The report evaluated 146 broadcast, streaming and digital shows and networks across various segments including White Non-Hispanic, Hispanic (by acculturation), Black, Asian English, LGBTQ+, People with Disabilities. Using the proprietary CIIM™, the study found that:
51% of shows ranked in the bottom quartile amongst Blacks/African Americans and Hispanic English
44% of shows ranked in the bottom quartile amongst Asians
In direct contrast, White Non-Hispanics ranked those same shows in the top quartile, showcasing the fact that programming today does not have the cultural insights needed to connect with other segments
Streaming platforms delivered the majority of effective individual shows. Although, major endemic networks, such as Univision, OWN and BET proved to lead the way when all content was considered. The highest rated general market network was NBC. Top shows in the study included:
White Non-Hispanic: When Calls the Heart (Hallmark)
African American: Sunday Best (BET) and Greenleaf (OWN)
Hispanic English: House of Flowers (Netflix)
Hispanic Bilingual: Mira Quien Baila (Univision)

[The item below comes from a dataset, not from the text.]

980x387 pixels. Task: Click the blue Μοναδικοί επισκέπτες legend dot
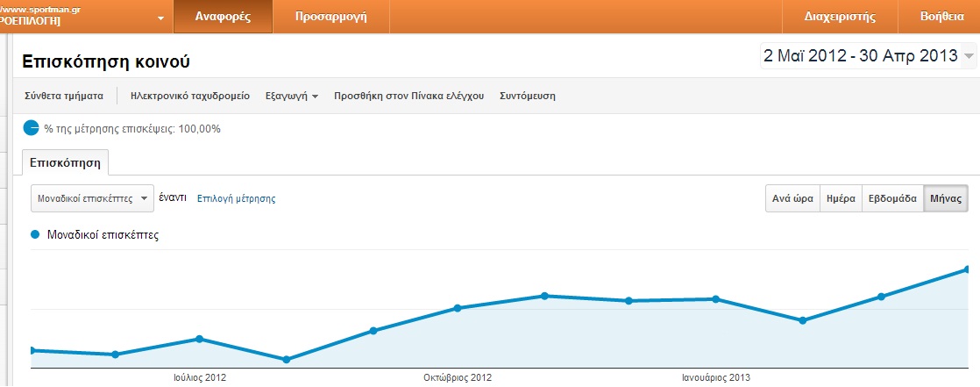pyautogui.click(x=35, y=235)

Hispanic Spanish: Pequeños Gigantes (Univision)
Asian: Killing Eve (Hulu)
People with Disabilities: Special (Netflix)
MC&I: House of Flowers and Blood and Water (Netflix)
LGBTQ: The Fosters (ABC Family / Hulu)
“With CIIM™, we’re shifting the way in which the entire industry approaches inclusivity and understands its impact on business and society,” said Carlos Santiago, AIMM Co-Founder and CIIMatters Partner. “Not only is this the ethical way forward, but it makes great business sense. As network upfronts approach, this analysis provides advertisers with crucial insights needed to maximize the impact of their efforts, while offering networks the opportunity to tailor their content to reach specific viewers and create more valuable advertising space for brands.”
More than 250 brands and 150 companies currently use CIIM™ to optimize content relevance impact by exploring the intersection and impact of reach, representation, relevant and ROI. In fact, according to Gail Horwood, Kellogg’s Chief Marketing Officer and AIMM Board Member, “in Kellogg’s sales attribution tests, consumers perceptions of authentic cultural representation impacted our campaigns’ success by 47%. The CIIM tool proved to be so valuable to us that we have integrated it into our marketing process for all creative.” AIMM feels that this shift is a direct reflection of society – and its increased cultural diversity.
AIMM continues raising the bar and holding the industry accountable by addressing social inequities and taking action to enact change. It recently published a pledge signed by over 100 marketing executives to support the AAPI community and end hate in all form. And last fall, the organization issued a powerful, star-studded PSA during the primetime Emmy awards to encourage Hollywood to do more to promote authentic cultural representation and celebrate the anniversary of its #SeeALL campaign tied to this mission. The spot was supported by an industry letter stating that, moving forward, marketers would evaluate the inclusion and fair representation of segments before allocating media dollars to shows and networks.
“For too long marketers and the entertainment industry have overlooked the power of accurate cultural reflections,” said Bob Liodice, CEO of the ANA. “CIIM™ has the power to be a catalyst for societal change, encouraging the entertainment and ad industries to deliver fair representation and diverse portrayals on the screen so that they can better reflect those in front of the screen.”